Results: All patients underwent myeloablative conditioning regimens without T-cell depletion, and they received GVHD prophylaxis with Tacrolimus/Methotrexate. Levaquin was used for antibiotic prophylaxis during severe neutropenia. With each patient serving as their own internal control, we tracked the change in bacterial communities via Shannon diversity index (DI) across our time points. We observed a decreased bacterial DI in both fecal and oral (via mouthwash, not buccal swab) samples at the time of nadir: -0.59 decrease (p<0.01) in fecal DI, and -0.34 decrease (p<0.01) in oral DI. The decrease in oral bacterial diversity was maintained at engraftment (-0.38; p<0.01), with a similar apparent trend in fecal microbiome diversity (-0.62; p=0.058). At 3 months and 6 months, there was no difference in either fecal or oral microbiome diversity compared to each patient's baseline.

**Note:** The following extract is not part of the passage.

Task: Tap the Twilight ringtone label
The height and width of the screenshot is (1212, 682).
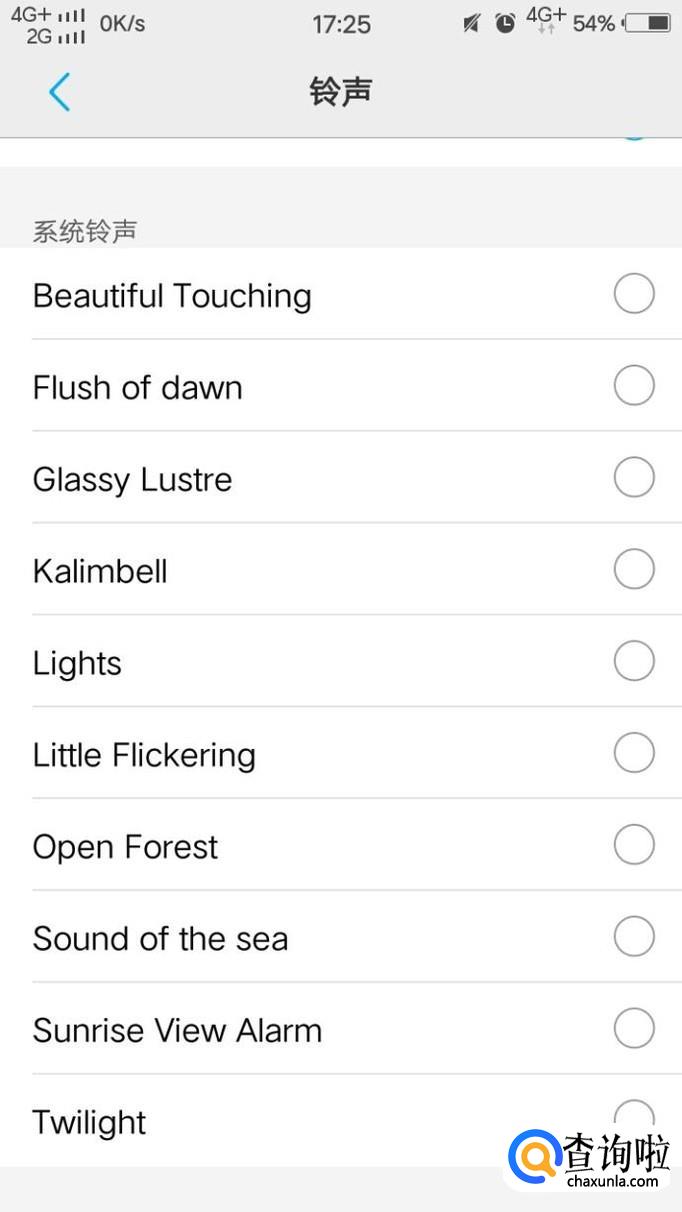Action: tap(90, 1122)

We next compared bacterial diversity between patients with and without aGVHD. In total, 13 patients (48%) experienced aGVHD during the study. There was no difference in oral or fecal bacterial diversity prior to allo-HCT between patients with and without aGVHD: fecal DI 2.92 vs 3.17 (p=0.20), buccal swab DI 2.50 vs 2.39 (p=0.75), and mouthwash DI 2.47 vs 2.63 (p=0.82). Interestingly, at count nadir, fecal microbiome diversity was significantly reduced in aGVHD patients (DI 2.00 vs 3.05; p<0.01). This difference was not significant at time of engraftment; however, at 3- and 6-months post allo-HCT, fecal diversity remained lower in the aGVHD group (3-mon: DI 2.78 vs 3.29; p=0.03; 6-mon: DI 2.75 vs 3.45; p=0.028). Oral samples demonstrated no statistically significant difference in bacterial diversity related to aGVHD. Amongst patients with gastrointestinal aGVHD, there was an enrichment in the proteobacteria phylum including the Enterobacteriaceae family which has been associated with decreased overall survival in allo-HCT. We also observed enrichment of Clostridia in patients without aGVHD, specifically Lachnospiraceae which have been associated with increased production of butyrate and improved outcomes in allo-HCT. Finally, we observed a decrease in bacterial diversity in patients who developed oral cGVHD at 3 months (buccal swab; p=0.047), with an enrichment of Firmicutes, specifically Lactobacillaceae. There was no difference in diversity when grouping by all patients with cGVHD (p=0.085).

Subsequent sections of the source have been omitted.